Runoff, in other words, was compensated by fresh snowfall – but that changed 20 years ago due to the gathering pace of global warming.
According to a new study by the University of Leeds, if these rates continue, an additional 16 million people could be exposed to repeated annual flooding
Last year, Greenland lost a record 532 billion tonnes of ice – the equivalent of six Olympic pools of cold, fresh water flowing into the Atlantic every second.
This run-off accounted for 40 per cent of sea level rise in 2019.
A new generation of climate models that better reflects how ice sheets, the oceans and the atmosphere interact will underpin the IPCC’s next major report, said Slater.
In another study published earlier this month in The Cryosphere, Slater and colleagues calculated that Earth’s ice masses – imountain glaciers, Arctic ice cap, and both ice sheets – lost nearly 28 trillion tonnes of mass between 1994 and 2017.
Less than half of that amount contributed to sea level rise. The Arctic ice cap, for example, forms in the ocean, and thus does not increase sea level when it melts.
The rate of ice loss, they found, has increased nearly 60 per cent of that time period.
There is a ‘clear mismatch’ between the observed reality of ice sheet disintegration and the models that are predicting what will happen in the future, the IPCC said
So far, global sea levels have increased in the most part through a mechanism called thermal expansion, which means that volume of seawater expands as it gets warmer.
But in the last five years, ice melt from the ice sheets and mountain glaciers has overtaken global warming as the main cause of rising sea levels.
Dr Ruth Mottram, study co-author and climate researcher at the Danish Meteorological Institute, said global glaciers need to be studied.
‘It is not only Antarctica and Greenland that are causing the water to rise. In recent years, thousands of smaller glaciers have begun to melt or disappear altogether, as we saw with the glacier Ok in Iceland, which was declared ‘dead’ in 2014,’ she said.
‘This means that melting of ice has now taken over as the main contributor of sea level rise.’
The findings have been published in the journal Nature Climate Change.
SEA LEVELS COULD RISE BY UP TO 4 FEET BY THE YEAR 2300
Global sea levels could rise as much as 1.2 metres (4 feet) by 2300 even if we meet the 2015 Paris climate goals, scientists have warned.
The long-term change will be driven by a thaw of ice from Greenland to Antarctica that is set to re-draw global coastlines.
Sea level rise threatens cities from Shanghai to London, to low-lying swathes of Florida or Bangladesh, and to entire nations such as the Maldives.
It is vital that we curb emissions as soon as possible to avoid an even greater rise, a German-led team of researchers said in a new report.
By 2300, the report projected that sea levels would gain by 0.7-1.2 metres, even if almost 200 nations fully meet goals under the 2015 Paris Agreement.
Targets set by the accords include cutting greenhouse gas emissions to net zero in the second half of this century.
Ocean levels will rise inexorably because heat-trapping industrial gases already emitted will linger in the atmosphere, melting more ice, it said.

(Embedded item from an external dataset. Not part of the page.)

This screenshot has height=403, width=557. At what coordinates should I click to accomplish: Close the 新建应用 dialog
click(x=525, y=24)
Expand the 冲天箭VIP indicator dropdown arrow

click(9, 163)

In addition, water naturally expands as it warms above four degrees Celsius (39.2°F).
Every five years of delay beyond 2020 in peaking global emissions would mean an extra 20 centimetres (8 inches) of sea level rise by 2300.
‘Sea level is often communicated as a really slow process that you can’t do much about … but the next 30 years really matter,’ lead author Dr Matthias Mengel, of the Potsdam Institute for Climate Impact Research, in Potsdam, Germany, told Reuters.
None of the nearly 200 governments to sign the Paris Accords are on track to meet its pledges.